Stored items
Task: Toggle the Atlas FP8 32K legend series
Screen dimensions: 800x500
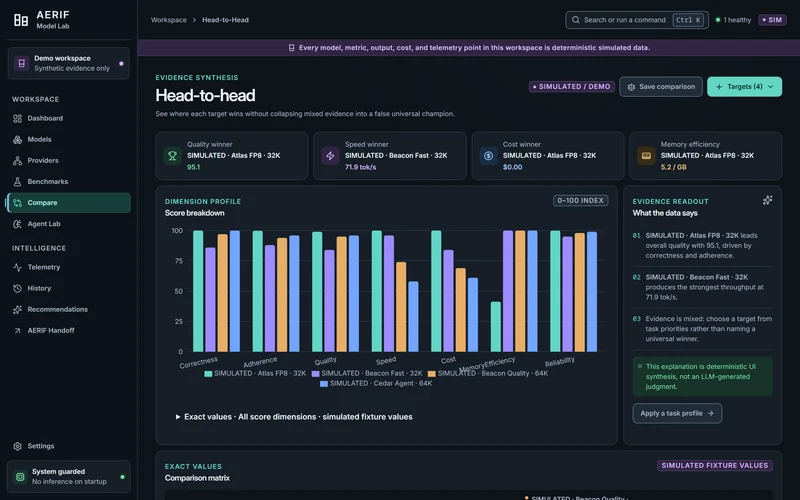Action: [255, 373]
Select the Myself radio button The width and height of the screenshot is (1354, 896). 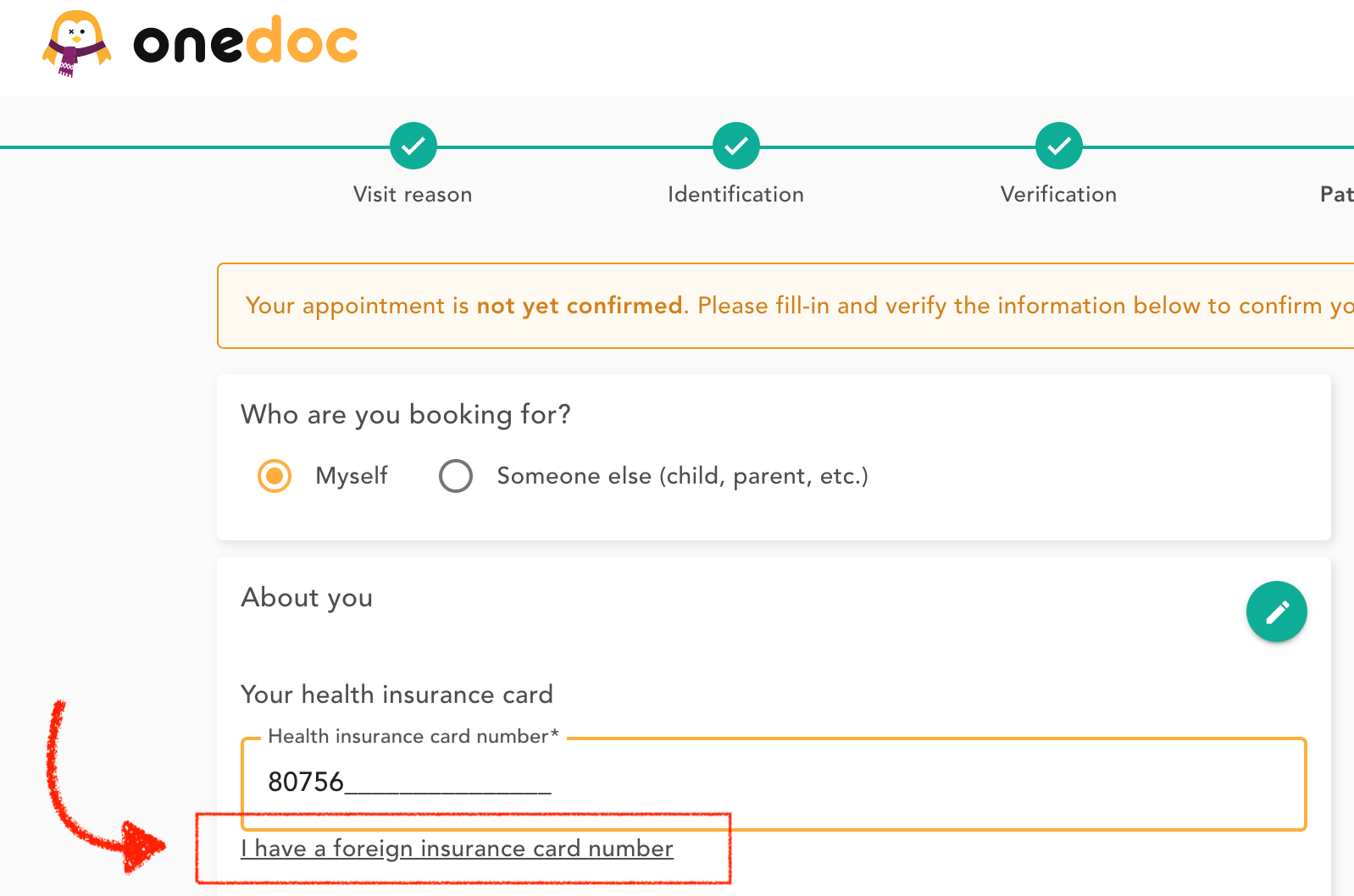(275, 476)
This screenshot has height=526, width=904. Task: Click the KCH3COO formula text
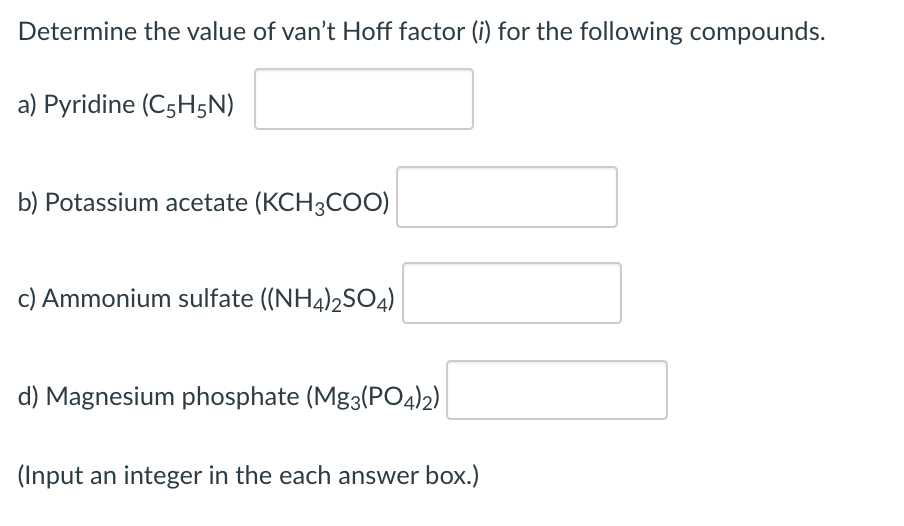322,203
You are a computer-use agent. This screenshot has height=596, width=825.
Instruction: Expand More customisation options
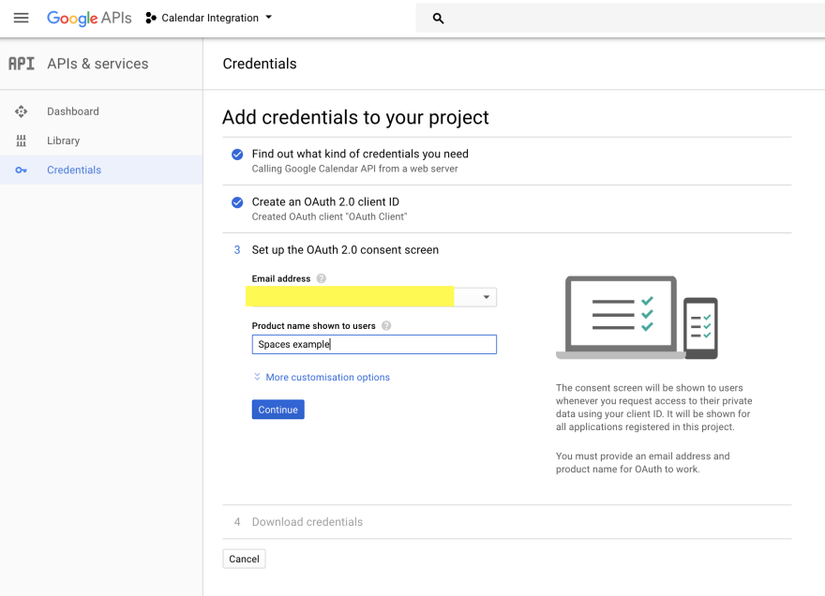(322, 377)
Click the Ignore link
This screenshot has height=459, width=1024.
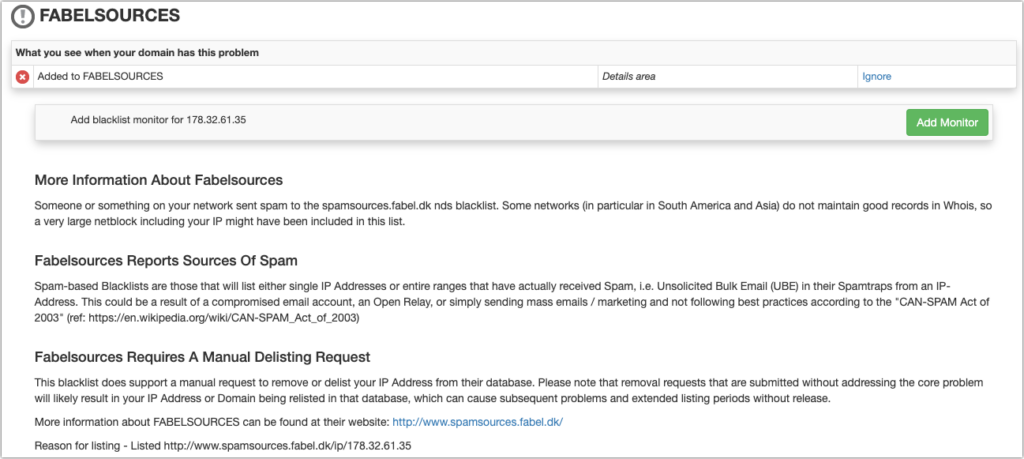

Task statement → The required output is the lines from the one containing "This screenshot has height=526, width=904." through the end of the records above, reproduced exactly, with no pictures.

Task output →
This screenshot has height=526, width=904. Task: Click the KCH3COO formula text
322,203
You are a computer-use agent. This screenshot has height=596, width=825.
Instruction: Expand More customisation options
(322, 377)
Click the Ignore link
This screenshot has height=459, width=1024.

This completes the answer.